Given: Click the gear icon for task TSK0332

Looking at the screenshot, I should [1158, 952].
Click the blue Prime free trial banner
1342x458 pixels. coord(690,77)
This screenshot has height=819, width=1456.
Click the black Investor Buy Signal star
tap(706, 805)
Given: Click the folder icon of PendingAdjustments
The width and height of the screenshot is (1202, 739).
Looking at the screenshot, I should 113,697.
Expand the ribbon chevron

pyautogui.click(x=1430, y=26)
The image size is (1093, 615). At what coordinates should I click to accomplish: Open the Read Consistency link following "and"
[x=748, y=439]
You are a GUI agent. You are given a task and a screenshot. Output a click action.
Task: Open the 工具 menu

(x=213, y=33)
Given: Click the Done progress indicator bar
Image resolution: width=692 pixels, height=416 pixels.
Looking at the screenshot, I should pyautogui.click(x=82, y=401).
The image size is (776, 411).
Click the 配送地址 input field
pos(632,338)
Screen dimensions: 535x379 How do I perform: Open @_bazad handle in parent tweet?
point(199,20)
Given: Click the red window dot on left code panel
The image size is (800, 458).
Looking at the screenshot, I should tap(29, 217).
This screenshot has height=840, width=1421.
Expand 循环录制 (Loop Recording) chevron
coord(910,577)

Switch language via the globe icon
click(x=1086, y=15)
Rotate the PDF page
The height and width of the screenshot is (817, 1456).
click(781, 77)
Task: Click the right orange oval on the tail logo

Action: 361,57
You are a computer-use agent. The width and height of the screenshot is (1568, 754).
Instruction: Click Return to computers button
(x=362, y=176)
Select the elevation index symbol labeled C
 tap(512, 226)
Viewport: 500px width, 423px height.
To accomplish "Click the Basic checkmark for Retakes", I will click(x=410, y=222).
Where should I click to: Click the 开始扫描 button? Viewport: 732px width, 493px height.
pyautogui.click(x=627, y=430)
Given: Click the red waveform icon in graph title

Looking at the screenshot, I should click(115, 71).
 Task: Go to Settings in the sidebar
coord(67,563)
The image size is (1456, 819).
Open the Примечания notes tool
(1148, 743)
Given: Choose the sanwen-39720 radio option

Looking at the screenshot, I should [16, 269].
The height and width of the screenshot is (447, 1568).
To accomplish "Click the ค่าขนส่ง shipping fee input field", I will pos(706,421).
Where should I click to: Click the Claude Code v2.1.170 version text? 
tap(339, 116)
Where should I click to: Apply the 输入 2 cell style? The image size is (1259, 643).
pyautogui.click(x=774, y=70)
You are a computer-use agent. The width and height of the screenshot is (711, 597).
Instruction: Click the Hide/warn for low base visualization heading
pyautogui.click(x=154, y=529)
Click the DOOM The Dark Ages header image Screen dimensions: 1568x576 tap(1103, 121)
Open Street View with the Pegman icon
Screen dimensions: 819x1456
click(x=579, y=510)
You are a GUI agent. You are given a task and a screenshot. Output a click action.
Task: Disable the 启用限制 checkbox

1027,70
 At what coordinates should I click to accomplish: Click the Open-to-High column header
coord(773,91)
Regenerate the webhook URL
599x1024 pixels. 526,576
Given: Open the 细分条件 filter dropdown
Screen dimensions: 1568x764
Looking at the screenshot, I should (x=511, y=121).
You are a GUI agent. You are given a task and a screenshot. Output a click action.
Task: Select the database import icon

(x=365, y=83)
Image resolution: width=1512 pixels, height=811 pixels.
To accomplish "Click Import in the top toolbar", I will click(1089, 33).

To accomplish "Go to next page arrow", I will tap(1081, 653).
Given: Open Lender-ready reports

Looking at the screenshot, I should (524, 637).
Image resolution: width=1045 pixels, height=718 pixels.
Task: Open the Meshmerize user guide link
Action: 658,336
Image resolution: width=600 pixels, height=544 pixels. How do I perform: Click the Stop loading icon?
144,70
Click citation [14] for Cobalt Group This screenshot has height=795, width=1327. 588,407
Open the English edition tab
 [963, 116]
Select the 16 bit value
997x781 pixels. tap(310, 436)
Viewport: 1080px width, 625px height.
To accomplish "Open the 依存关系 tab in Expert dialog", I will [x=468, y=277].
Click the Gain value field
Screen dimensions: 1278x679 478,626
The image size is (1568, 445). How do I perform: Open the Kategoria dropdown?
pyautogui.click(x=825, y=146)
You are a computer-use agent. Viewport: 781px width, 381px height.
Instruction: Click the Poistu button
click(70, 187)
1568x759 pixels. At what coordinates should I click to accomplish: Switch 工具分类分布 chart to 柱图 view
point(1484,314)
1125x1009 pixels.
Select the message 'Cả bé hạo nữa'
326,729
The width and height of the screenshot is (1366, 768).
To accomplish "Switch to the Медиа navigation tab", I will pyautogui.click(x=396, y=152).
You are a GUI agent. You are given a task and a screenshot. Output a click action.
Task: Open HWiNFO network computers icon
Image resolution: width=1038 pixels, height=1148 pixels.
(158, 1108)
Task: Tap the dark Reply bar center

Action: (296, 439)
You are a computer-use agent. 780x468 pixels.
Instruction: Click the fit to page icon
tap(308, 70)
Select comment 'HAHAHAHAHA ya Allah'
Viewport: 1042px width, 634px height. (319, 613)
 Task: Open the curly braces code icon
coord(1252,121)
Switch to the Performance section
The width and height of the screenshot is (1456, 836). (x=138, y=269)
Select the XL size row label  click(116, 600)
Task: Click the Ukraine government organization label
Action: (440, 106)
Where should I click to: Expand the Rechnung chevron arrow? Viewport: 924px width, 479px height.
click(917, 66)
* * * * * * * * *
Convert everything from the start of the lines down to the line containing "tap(706, 805)" into a two-column CSV with the headers input and output, giving one row to each text and its answer. Enclose every field in double quotes and replace any line breaks within a field with spaces.

input,output
"Given: Click the gear icon for task TSK0332","Looking at the screenshot, I should [1158, 952]."
"Click the blue Prime free trial banner","1342x458 pixels. coord(690,77)"
"This screenshot has height=819, width=1456. Click the black Investor Buy Signal star","tap(706, 805)"